Elezioni presidenziali Usa, un’idea per una vice presidente donna che affianchi Joe Biden: Michelle Obama. Nessuno ne parla, forse qualcuno lo pensa ma non lo dice per calcolo o cabala. Intanto, la sinistra americana impazzisce sul nome di chi sarà il candidato alla vice presidenza degli Stati Uniti. Le elezioni sono a novembre, la partita è tutta da giocare. L’idea vincente è quella di un candidato donna per rafforzare l’anziano, 77 anni, Biden. Ma chi? Nessuno parla di Hillary Clinton, già sconfitta proprio da Trump nella corsa alla presidenza quattro anni fa. Ricordiamo che la Clinton prese più voti di Trump, ma il sistema elettorale di secondo grado che determina la scelta del presidente Usa bilancia il proporzionale puro con un maggioritario a livello statale che indica i "grandi elettori" e attraverso loro condiziona la scelta del Presidente. Un sistema analogo a quello del Senato in Italia.

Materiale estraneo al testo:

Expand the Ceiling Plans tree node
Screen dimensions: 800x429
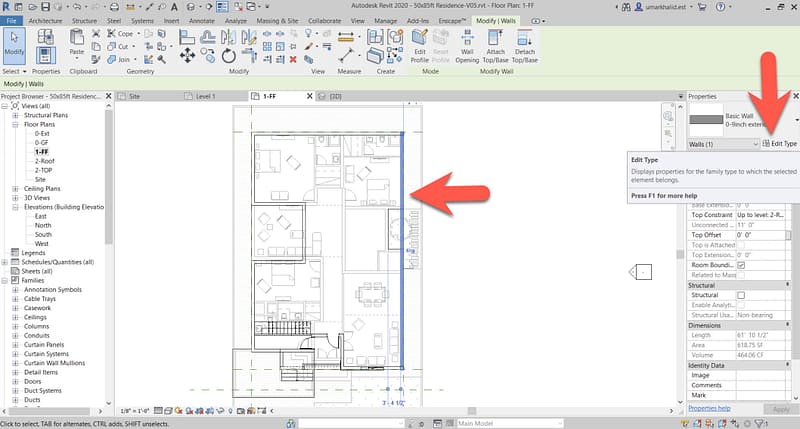pyautogui.click(x=15, y=188)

Oggi avviene tutto in diretta. Ai tempi in cui si andava a cavallo e a piedi (ecco perché passano quasi 3 mesi fra il giorno delle votazioni e la cerimonia inaugurale) ne potevano succedere di tutti i colori, nel tempo in cui i delegati attraversavano il continente americano. Anche che qualcuno dei grandi elettori pasticciasse il voto. È successo, anche se gli americani, maestri di moralità in casa d’altri, tendono a dimenticarlo. Il ruolo del vice presidente non è da sottovalutare. Vive in un dependence della Casa Bianca, normalmente conta come il due di picche, se si escludono i pochi incarichi che il presidente si degna di concedere. Ma diventa fondamentale in caso di morte o impedimento del presidente. Fu così, solo negli ultimi 70 anni, con Harry Truman dopo la morte di Roosevelt, con Lyndon Johnson dopo l’uccisione di John Kennedy, con Gerald Ford dopo l’impeachment di Nixon.

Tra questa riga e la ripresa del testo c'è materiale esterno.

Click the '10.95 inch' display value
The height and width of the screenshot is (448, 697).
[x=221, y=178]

L’idea che, in caso di morte del 72 e malaticcio John McCain, se eletto presidente, gli sarebbe subentrata Sarah Palin, costò cara al candidato repubblicano e spostò voti in modo decisivo a favore di Barack Obama. Non solo e non tanto perché la Palin era donna, quanto per la scarsa fiducia che ispirava, innanzi tutto proprio nelle donne americane. Come poi i suoi comportamenti privati e pubblici confermarono. Vari nomi ora circolano sui giornali americani sulle possibili candidate alla vice presidenza. La più quotata sembra essere Elizabeth Warren. Sarebbe la certezza della sconfitta. Specie se Trump reagisse, come promette, alla crisi del coronavirus con misure che attenuino la inevitabile recessione. In America non hanno il fiato sul collo della Germania. Così sono usciti alla grande dalla crisi del 2008. Sono vecchi entrambi, Biden e Trump, ma in questo caso Trump sarebbe l’usato sicuro, anzi a quel punto una specie di eroe. A maggior ragione se, morendo Biden (fra i 78 e gli 82 anni il percorso per tutti noi è assai accidentato) a subentrargli dovesse essere la Warren: così dogmatica, così ideologica, così troppo di sinistra senza remissione. E in più con quella voce acuta che non piace alle donne prima che agli uomini.
Michelle Obama è nel pieno degli anni, essendo nata nel 1964; è nera, il che varrebbe una forte presa in un importante segmento di voti; ha vissuto 8 anni alla Casa Bianca, dimostrando di saperci fare anche con la regina d’Inghilterra. Vive in politica, accanto a Barack Obama, dai tempi dell’università, quindi conosce le regole, imparate giocando su una delle scacchiere più difficili del mondo, Chicago. Subentrasse lei a Biden, c’è da giurare che sarebbe un ottimo leader: ha presa, decisione, spesso seguendola sui giornali si aveva la sensazione che il ruolo di first lady le andasse stretto, che in molte circostanze sarebbe stata anche meglio del marito. Possibile che non ci abbia mai pensato nessuno?